Saved entries
= = = =

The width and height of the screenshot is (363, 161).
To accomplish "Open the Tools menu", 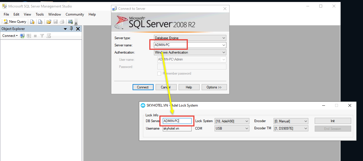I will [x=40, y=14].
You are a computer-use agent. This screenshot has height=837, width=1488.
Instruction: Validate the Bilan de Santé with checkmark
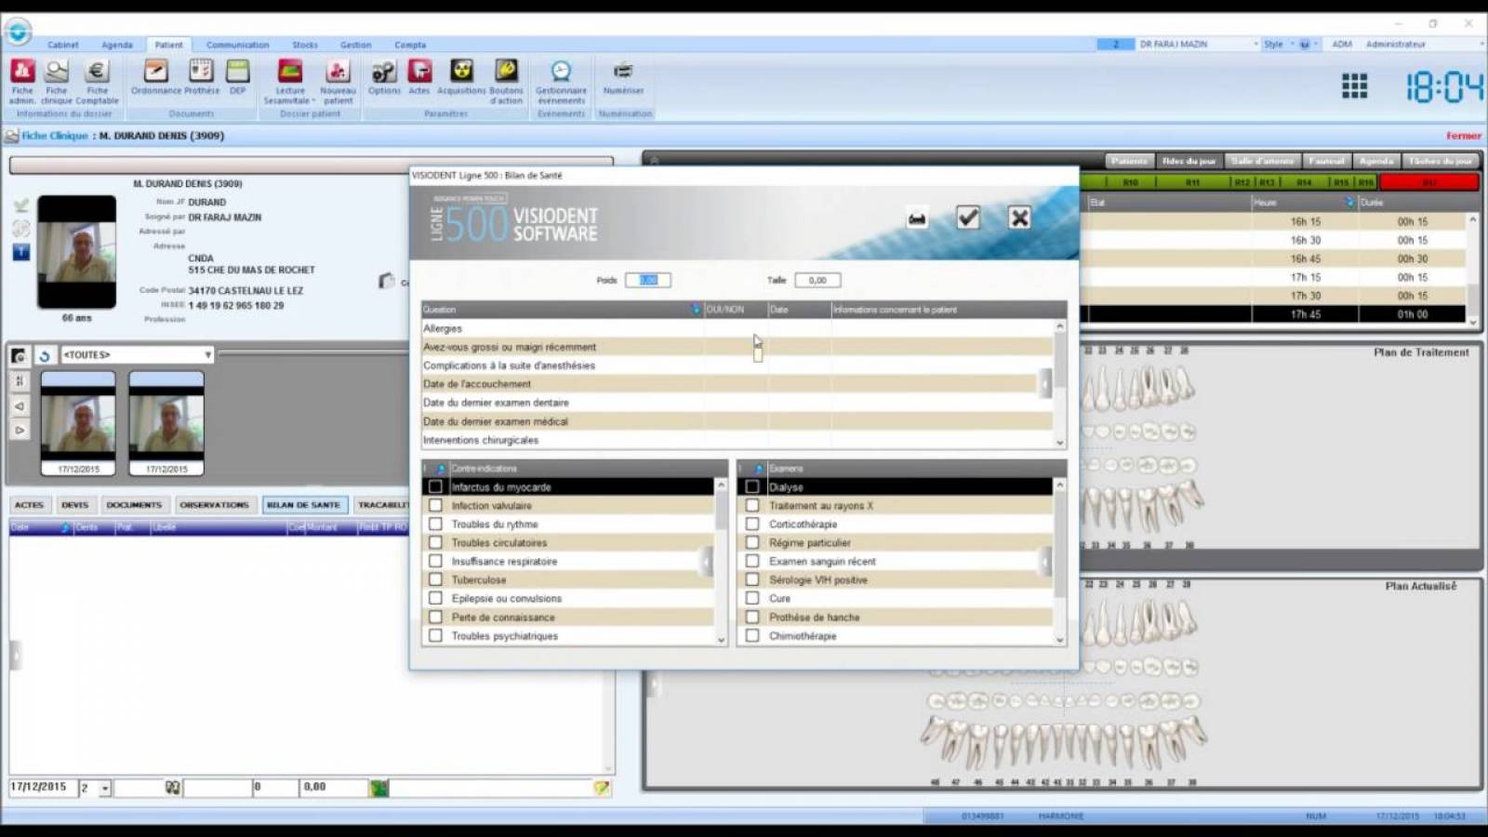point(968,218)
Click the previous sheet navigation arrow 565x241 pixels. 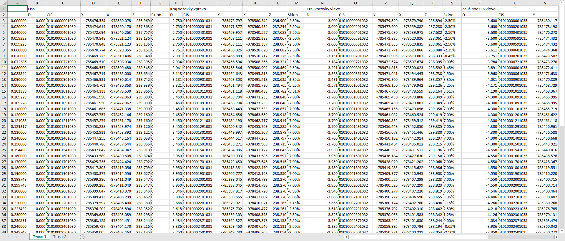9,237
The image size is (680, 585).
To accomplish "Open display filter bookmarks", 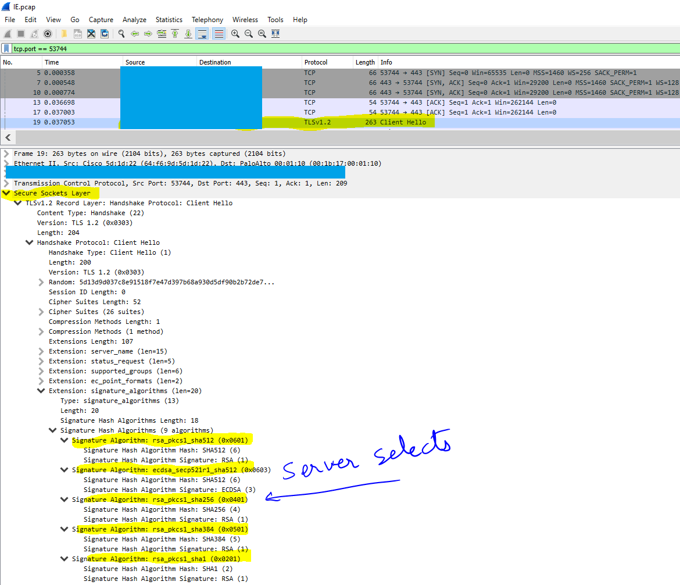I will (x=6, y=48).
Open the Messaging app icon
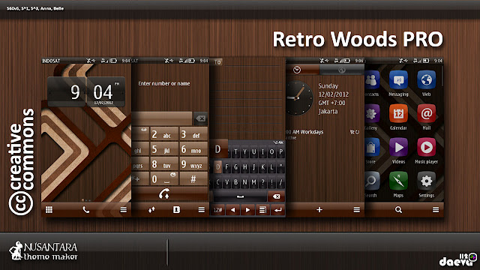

= = = =

GOAL OF THE EXERCISE. Out of the entries, report each line that contains the word "screenshot".

ANSWER SECTION.
The width and height of the screenshot is (363, 161).
You are a computer-use agent. This screenshot has height=837, width=1488.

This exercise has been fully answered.